Our technological habits have allowed us to ignore personal interactions because we are so consumed by the lives of others that we can’t even pay attention to the people in front of us. Why even bother hanging out with someone if you are going to be checking up on everyone else’s lives during that time?


I came to the conclusion that I do not want to live a life driven by the face of my phone. I want to feel and see the experiences of the people I am surrounded by, not read about it on a Facebook status. I want to see the joy projecting off of my friend’s face for landing that new job, for travelling to undiscovered territories, for getting those straight A’s, for making their dreams come true. It takes away the colossal excitement when all I get to do is read about it.


As humans, we send off vibes when we fuel our emotions and these are impossible to feel through our brightly lit screens.


This brings me to my next point… feelings can often be misread through our digital platforms of communication. How many times have you received a text message that you felt was a vulgar attack or offensive just because they didn’t put smiley face emojis or exclamation marks between every sentence? I know I have. It stirs up a whirlwind of negative thoughts in my mind, which leads me to think…


“Did I say something wrong?”

“Is he/she mad at me?”

“Maybe I should have worded that last text differently…”

“How can I make this next text sound better so they know I didn’t have bad intentions?”

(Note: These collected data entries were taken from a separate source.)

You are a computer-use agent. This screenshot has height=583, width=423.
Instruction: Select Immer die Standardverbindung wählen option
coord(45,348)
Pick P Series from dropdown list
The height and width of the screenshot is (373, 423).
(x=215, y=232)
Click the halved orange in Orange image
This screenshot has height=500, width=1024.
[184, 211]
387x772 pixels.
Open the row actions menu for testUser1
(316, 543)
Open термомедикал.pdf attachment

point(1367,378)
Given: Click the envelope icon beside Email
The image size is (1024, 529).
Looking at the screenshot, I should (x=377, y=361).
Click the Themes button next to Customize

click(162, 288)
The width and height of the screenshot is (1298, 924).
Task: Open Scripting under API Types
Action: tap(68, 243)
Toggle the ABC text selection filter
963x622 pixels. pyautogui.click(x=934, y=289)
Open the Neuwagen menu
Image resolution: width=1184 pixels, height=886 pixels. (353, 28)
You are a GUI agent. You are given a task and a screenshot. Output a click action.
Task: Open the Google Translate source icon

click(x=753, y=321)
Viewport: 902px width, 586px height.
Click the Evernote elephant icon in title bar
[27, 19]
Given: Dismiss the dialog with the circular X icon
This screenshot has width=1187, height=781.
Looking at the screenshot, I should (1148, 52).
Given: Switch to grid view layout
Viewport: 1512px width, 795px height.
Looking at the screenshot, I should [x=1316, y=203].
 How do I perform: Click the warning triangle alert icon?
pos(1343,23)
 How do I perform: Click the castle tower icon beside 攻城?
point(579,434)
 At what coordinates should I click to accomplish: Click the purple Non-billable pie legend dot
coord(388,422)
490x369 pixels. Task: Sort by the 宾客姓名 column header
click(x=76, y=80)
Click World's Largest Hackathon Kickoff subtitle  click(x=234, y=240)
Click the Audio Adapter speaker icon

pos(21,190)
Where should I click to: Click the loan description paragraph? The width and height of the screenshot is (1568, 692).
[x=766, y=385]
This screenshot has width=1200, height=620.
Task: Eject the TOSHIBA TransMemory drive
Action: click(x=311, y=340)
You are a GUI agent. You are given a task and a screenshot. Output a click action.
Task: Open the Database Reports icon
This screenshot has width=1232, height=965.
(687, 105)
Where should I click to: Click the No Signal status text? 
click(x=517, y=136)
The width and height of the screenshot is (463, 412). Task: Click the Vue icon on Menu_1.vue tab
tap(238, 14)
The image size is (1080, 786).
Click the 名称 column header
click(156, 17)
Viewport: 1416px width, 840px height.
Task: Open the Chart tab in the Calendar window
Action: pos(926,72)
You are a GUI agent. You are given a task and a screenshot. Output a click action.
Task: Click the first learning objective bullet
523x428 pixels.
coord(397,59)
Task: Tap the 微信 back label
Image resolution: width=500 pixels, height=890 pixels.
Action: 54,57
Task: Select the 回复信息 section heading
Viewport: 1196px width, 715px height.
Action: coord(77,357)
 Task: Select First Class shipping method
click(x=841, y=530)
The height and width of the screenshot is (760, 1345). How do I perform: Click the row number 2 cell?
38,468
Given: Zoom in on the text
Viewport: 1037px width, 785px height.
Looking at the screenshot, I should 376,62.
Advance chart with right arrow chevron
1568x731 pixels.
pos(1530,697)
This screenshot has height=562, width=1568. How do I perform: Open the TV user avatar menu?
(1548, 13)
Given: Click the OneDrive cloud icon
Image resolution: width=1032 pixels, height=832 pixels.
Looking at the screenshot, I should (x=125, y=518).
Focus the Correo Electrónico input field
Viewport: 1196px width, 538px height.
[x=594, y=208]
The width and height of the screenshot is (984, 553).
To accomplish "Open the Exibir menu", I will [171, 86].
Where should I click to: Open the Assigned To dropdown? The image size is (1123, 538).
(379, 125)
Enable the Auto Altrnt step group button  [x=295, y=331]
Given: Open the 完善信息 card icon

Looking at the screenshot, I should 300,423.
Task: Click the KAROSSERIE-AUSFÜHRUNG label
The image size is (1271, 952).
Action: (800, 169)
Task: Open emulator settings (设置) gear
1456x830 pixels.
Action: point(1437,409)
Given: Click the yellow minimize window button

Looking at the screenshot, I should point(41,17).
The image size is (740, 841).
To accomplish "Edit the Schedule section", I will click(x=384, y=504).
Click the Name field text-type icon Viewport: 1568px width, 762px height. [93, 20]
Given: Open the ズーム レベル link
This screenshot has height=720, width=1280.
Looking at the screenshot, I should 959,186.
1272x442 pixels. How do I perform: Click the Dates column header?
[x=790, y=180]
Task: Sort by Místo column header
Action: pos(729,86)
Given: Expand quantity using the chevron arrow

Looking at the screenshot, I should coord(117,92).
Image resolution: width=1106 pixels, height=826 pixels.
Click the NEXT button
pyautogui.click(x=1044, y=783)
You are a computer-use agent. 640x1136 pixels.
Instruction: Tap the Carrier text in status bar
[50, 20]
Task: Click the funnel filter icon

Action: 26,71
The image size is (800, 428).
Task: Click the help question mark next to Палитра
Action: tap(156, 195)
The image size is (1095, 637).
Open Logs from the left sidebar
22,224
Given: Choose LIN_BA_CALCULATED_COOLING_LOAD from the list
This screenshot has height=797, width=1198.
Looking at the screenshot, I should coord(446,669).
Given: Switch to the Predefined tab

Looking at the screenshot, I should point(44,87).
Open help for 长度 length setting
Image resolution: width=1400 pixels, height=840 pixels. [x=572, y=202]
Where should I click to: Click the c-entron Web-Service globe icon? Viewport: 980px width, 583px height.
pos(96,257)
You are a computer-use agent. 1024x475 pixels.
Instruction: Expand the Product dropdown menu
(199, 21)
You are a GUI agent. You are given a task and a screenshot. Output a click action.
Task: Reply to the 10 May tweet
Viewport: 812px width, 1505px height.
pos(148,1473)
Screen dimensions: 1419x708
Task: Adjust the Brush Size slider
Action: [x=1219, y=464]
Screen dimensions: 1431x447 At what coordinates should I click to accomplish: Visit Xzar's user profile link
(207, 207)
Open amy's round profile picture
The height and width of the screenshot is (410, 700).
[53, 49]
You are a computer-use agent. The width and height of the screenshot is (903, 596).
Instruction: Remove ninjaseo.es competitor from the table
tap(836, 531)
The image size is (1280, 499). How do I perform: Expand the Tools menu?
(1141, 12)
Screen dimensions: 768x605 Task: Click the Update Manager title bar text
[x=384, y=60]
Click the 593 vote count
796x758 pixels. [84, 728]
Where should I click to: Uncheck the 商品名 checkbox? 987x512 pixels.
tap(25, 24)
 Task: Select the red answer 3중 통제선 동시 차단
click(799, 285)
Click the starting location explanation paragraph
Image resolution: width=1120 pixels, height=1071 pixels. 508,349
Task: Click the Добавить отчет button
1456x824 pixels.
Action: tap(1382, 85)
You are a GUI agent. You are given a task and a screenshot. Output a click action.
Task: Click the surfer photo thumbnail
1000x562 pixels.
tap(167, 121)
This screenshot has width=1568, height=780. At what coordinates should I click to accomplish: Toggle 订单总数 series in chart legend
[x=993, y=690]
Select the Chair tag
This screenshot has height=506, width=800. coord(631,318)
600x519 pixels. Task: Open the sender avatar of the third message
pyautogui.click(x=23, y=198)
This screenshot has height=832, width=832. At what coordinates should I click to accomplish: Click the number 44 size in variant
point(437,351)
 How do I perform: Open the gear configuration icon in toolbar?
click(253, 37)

All the while, the person on the other end meant nothing by it. Perhaps that person is just short in their texts or they punctuate differently than you. Whatever the reason, the point is, you can’t tell because there was no emotion behind it. Tone of voice and body language tells all. How can you possibly tell how that person worded or phrased something just by reading words on a screen? The answer is simple: You can’t.


This is why face-to-face interaction is so crucial and this is exactly why we should not base our lives on the way we perceive it as it displays through a screen.


So many misinformed people out there suddenly get depressed because of how they interpret things via electronic interaction. Not only does social media make us feel a faux connection with people, whom we never really interact with in person, it is the root of depression in many. We value and base our lives off what we see on other people’s social media. Someone that posts all their pictures of awards, outings with friends, and travelling adventures to the wonders of the world will make the person scrolling through all of this feel sad about his or her own life.


“Why am I not winning these awards for what I am doing?”

“I hardly go out with friends and this person just has the greatest social life ever… what’s wrong with me?”

“This person has seen the world and I am sitting here in my room scrolling through Facebook.”


The problem remains the same: we spend too much time on our devices for the wrong reasons and it makes us feel like we have fallen into the depths of loneliness, depression, isolation, and failure.


The people who do not have social media accounts and don’t text all the time are spending their time in person with the people they really care about. When you really think about it, how much do you really care about 99% of the people you follow on social media? The people that matter the most SHOULD be with you for your greatest adventures. They should be the people you don’t need to text all the time because they are with you in person rather than behind the other end of the screen.